WHAT TO PRODUCE: Copy the listing from its first line through the line containing "center [219, 26].", and change "GUI agent" to "interface agent" while leaving everything else unchanged.

(Dataset entries)
───
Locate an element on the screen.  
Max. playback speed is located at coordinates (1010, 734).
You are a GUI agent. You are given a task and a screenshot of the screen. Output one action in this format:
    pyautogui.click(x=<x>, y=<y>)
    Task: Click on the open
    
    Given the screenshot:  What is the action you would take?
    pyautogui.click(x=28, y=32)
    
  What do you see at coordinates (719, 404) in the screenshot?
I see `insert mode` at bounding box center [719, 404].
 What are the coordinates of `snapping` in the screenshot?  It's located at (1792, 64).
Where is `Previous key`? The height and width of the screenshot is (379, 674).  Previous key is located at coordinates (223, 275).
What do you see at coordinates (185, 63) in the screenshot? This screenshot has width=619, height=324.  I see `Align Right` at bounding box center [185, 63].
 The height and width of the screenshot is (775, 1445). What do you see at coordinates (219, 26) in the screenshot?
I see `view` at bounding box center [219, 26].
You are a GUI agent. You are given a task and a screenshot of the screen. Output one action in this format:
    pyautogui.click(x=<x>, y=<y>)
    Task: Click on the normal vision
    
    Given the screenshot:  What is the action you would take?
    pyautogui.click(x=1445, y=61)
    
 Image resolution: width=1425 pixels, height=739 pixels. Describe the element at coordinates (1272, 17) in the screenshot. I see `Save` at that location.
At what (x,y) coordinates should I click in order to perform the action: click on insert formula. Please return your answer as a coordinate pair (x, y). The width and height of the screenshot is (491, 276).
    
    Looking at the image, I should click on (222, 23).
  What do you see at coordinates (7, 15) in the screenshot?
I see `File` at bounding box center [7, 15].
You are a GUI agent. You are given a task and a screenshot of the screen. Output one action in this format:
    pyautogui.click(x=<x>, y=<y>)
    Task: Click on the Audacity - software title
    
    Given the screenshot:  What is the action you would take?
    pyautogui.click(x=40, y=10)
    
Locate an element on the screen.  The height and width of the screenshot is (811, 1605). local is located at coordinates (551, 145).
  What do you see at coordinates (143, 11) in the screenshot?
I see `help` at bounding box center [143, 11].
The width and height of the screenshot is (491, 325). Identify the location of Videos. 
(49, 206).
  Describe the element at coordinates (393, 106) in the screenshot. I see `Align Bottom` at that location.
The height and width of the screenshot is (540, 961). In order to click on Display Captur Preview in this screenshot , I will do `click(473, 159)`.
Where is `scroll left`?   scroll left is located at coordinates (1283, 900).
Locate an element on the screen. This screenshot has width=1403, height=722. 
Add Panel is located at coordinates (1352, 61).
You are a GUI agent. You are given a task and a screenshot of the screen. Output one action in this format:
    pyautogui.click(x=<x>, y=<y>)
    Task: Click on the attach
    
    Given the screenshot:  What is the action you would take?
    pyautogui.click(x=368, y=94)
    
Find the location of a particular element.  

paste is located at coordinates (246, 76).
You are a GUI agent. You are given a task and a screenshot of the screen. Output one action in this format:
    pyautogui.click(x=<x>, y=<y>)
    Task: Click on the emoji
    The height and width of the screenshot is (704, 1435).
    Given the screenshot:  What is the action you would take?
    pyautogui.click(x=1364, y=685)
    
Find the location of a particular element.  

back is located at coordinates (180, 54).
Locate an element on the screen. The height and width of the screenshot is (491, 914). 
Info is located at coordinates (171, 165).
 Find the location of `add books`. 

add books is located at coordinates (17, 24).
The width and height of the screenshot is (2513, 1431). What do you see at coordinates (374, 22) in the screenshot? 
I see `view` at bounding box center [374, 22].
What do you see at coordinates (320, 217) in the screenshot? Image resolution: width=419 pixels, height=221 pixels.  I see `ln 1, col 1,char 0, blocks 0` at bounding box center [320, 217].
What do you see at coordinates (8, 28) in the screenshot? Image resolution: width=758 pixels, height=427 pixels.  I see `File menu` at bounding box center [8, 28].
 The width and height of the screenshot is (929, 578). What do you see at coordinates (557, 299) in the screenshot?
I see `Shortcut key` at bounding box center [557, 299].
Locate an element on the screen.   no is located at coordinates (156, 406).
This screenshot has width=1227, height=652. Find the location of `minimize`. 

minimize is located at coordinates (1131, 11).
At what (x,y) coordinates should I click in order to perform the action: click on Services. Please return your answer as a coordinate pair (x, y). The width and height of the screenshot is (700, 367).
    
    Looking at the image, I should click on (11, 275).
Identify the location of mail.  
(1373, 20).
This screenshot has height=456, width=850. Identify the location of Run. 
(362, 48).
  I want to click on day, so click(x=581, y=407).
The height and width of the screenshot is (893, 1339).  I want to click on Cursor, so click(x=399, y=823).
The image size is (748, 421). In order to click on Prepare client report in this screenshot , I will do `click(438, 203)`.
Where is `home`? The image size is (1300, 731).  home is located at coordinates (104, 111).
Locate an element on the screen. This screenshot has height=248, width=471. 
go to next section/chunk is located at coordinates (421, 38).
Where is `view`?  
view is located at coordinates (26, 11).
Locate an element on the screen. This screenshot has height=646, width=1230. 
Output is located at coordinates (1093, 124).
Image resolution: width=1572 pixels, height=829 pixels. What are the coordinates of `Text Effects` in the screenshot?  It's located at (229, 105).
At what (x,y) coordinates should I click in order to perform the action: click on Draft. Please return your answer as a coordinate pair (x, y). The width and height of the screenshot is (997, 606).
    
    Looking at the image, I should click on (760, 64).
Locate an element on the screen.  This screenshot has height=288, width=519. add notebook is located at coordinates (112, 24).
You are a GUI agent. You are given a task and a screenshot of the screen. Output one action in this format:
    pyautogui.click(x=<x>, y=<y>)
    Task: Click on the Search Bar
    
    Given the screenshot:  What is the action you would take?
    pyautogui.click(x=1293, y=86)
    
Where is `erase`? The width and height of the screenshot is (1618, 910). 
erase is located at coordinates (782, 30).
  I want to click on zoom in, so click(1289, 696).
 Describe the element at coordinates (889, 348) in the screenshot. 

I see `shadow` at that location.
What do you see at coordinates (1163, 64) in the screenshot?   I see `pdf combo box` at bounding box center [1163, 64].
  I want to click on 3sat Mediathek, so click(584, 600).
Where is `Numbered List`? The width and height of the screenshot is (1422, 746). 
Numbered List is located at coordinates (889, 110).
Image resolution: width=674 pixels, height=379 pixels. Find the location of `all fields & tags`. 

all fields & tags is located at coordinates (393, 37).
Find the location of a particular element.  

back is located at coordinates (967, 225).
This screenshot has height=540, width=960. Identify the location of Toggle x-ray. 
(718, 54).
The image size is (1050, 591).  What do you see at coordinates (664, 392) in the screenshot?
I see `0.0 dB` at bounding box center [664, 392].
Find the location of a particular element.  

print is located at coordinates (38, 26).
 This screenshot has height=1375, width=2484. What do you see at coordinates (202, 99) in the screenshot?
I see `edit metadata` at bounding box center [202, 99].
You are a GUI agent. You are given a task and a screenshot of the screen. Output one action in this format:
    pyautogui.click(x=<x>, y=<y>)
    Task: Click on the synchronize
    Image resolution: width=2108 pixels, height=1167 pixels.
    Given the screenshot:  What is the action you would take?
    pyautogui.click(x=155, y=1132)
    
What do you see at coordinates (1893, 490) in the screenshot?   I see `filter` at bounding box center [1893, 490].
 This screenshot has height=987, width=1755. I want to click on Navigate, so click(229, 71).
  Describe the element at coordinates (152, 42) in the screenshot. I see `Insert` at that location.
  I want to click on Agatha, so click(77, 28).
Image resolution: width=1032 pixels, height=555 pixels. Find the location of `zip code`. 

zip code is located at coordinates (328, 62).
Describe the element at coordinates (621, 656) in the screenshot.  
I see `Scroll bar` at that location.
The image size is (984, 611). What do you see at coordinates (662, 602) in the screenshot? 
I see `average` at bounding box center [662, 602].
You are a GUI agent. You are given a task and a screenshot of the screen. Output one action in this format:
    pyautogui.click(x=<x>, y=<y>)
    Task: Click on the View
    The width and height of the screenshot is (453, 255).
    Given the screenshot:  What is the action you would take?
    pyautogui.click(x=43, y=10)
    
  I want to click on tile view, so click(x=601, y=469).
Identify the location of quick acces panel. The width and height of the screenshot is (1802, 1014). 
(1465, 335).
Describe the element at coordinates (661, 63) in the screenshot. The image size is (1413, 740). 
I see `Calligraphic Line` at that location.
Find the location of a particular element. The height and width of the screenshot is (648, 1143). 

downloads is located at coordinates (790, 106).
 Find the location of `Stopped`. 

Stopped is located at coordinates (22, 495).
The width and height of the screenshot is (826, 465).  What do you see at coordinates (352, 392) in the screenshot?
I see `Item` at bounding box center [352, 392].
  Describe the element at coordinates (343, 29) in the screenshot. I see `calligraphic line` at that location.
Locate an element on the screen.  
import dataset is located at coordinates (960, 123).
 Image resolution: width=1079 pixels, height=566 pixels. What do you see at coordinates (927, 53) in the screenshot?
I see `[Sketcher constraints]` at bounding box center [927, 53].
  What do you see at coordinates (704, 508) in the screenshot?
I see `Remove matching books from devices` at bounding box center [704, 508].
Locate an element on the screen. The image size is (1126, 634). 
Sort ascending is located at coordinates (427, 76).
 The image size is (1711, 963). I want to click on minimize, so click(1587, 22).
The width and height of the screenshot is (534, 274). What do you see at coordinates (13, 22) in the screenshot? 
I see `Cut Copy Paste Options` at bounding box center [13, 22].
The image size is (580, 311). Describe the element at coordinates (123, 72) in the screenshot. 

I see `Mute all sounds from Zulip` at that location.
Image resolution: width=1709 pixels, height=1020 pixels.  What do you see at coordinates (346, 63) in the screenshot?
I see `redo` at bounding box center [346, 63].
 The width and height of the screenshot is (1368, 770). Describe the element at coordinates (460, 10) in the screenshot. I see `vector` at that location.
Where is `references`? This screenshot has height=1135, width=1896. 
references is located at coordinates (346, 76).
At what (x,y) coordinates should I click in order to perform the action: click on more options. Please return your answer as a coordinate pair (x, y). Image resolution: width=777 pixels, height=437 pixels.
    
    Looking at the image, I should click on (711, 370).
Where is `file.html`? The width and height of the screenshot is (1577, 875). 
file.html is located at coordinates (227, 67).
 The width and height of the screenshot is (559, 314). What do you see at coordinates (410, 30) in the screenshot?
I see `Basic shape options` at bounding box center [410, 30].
───
RESPONSE TO THIS TASK:
Locate an element on the screen.  
Max. playback speed is located at coordinates (1010, 734).
You are a interface agent. You are given a task and a screenshot of the screen. Output one action in this format:
    pyautogui.click(x=<x>, y=<y>)
    Task: Click on the open
    
    Given the screenshot:  What is the action you would take?
    pyautogui.click(x=28, y=32)
    
  What do you see at coordinates (719, 404) in the screenshot?
I see `insert mode` at bounding box center [719, 404].
 What are the coordinates of `snapping` in the screenshot?  It's located at (1792, 64).
Where is `Previous key`? The height and width of the screenshot is (379, 674).  Previous key is located at coordinates (223, 275).
What do you see at coordinates (185, 63) in the screenshot? This screenshot has width=619, height=324.  I see `Align Right` at bounding box center [185, 63].
 The height and width of the screenshot is (775, 1445). What do you see at coordinates (219, 26) in the screenshot?
I see `view` at bounding box center [219, 26].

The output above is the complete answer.